Waste shipments: MEPs adopt tougher EU rules

Last Updated on Tuesday, 27 February, 2024 at 2:35 pm by Andre Camilleri

The European Parliament on Tuesday approved updated EU procedures and control measures for waste shipments.

With 587 votes in favour, eight against and 33 abstentions, MEPs endorsed the deal reached with the Council, which aims to protect the environment and human health more effectively, while contributing to the EU’s circular economy and zero pollution goals.

The rules for exporting waste from the EU to third countries will be stricter. Plastic waste exports to non-OECD countries will be prohibited within two and a half years after the entry into force of the regulation, while those to OECD countries will be subject to stricter conditions.

Within the EU, the exchange of information and data on waste shipments would be digitalised, through a central electronic hub, to improve reporting and transparency. Shipping waste destined to be disposed in another EU country would be allowed only in exceptional circumstances.

The law also establishes an enforcement group to improve cooperation between EU countries to prevent and detect illegal shipments.

Rapporteur Pernille Weiss (EPP, DK) said: “The revised law will bring more certainty to Europeans that our waste will be appropriately managed, no matter where it is shipped to. The EU will finally assume responsibility for its plastic waste by banning its export to non-OECD countries. Waste is a resource when it is properly managed, but should not in any case be causing harm to the environment or human health.”

Following the final vote in plenary, the Council will now have to formally endorse the text, too, before its publication in the EU Official Journal.

The proposal to reform the EU’s rules on waste shipments lays down procedures and control measures depending on the waste’s origin, destination and transport route, as well as the type of waste and the treatment it will undergo at its destination. In 2020, EU exports of waste to non-EU countries reached 32.7 million tonnes, representing about 16% of global trade in waste. In addition, around 67 million tonnes of waste are shipped between EU countries every year.

In adopting this report, Parliament is responding to citizens’ expectations for the EU to increase environmental standards related to waste shipments both within the EU and to third countries, and enforce more stringent controls and sanctions to stop illegal exports, as expressed in proposals 5(11) and 20(2) of the conclusions of the Conference on the Future of Europe.

On Tuesday, the EP also adopted new rules on transparency and targeting of political advertising, which will make election and referenda campaigns more transparent and resistant to interference. The new rules will regulate political advertisements, notably online ads, while also providing for a framework for political actors to advertise more easily across the EU.

Greater transparency and accountability

Under the new rules, political advertising will have to be clearly labelled. Citizens, authorities and journalists will be able to easily obtain information on whether they are being targeted with an ad, who is paying for it, how much is being paid, and to which elections or referendum it is linked. All political advertising and related information will be stored in a public online repository.

To limit foreign interference in European democratic processes, sponsoring ads from outside the EU will be prohibited in the three-month period before an election or referendum.
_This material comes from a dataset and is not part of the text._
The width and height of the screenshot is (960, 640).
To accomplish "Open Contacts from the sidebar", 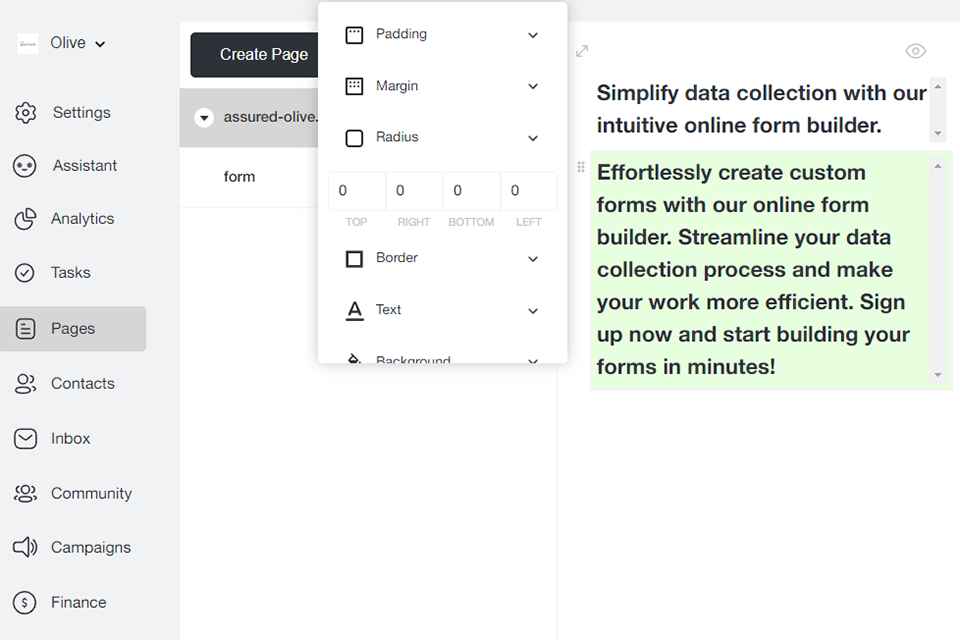I will click(x=25, y=383).
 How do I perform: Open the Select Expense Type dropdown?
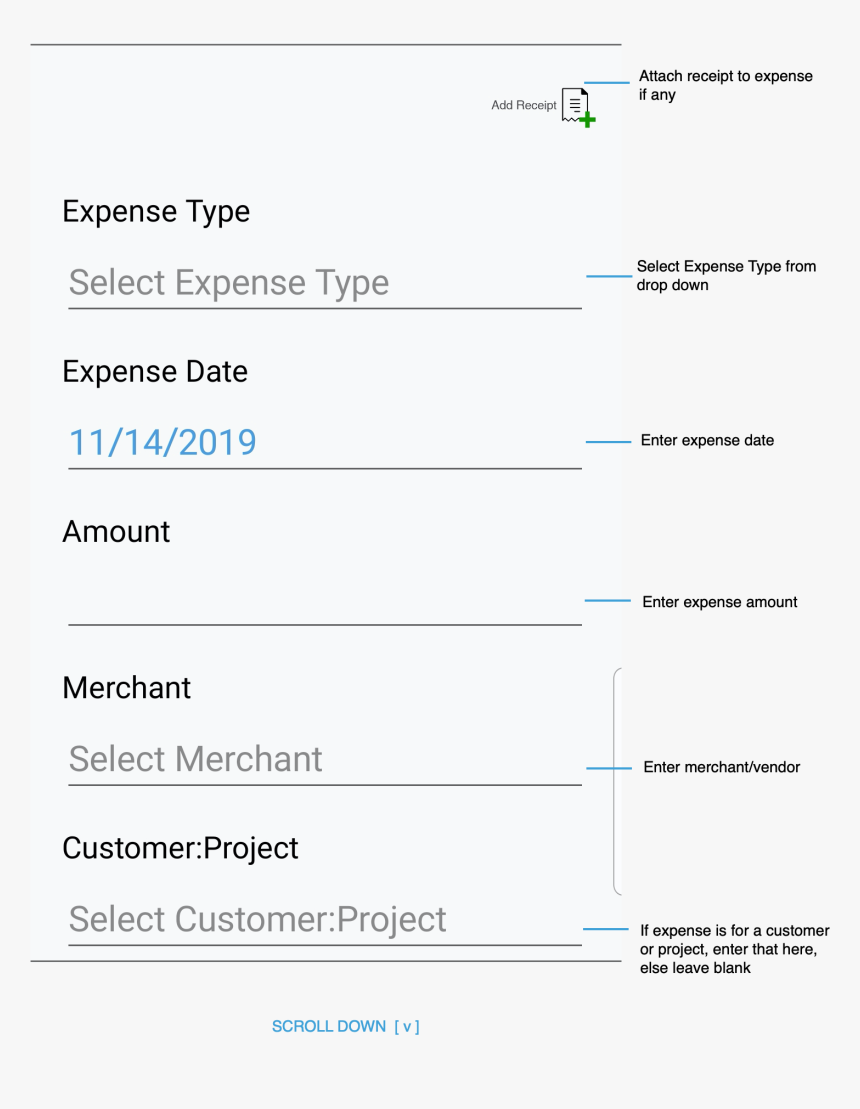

Regulating targeting strategies

In order to protect voters from manipulation, targeting and amplification techniques will only be possible for online political advertising based on personal data collected from the subject once their explicit and separate consent has been given. Special categories of personal data (e.g. ethnicity, religion, sexual orientation) or minors’ data cannot be used.

Protecting freedom of expression

The rules only concern remunerated political advertisements. They do not affect the content of political ads nor rules on conduct and financing of political campaigns. Personal views, political opinions, such as any unsponsored journalistic content, or communication on the organisation and participation in elections (e.g. announcements of candidates) by official national or EU sources are not impacted.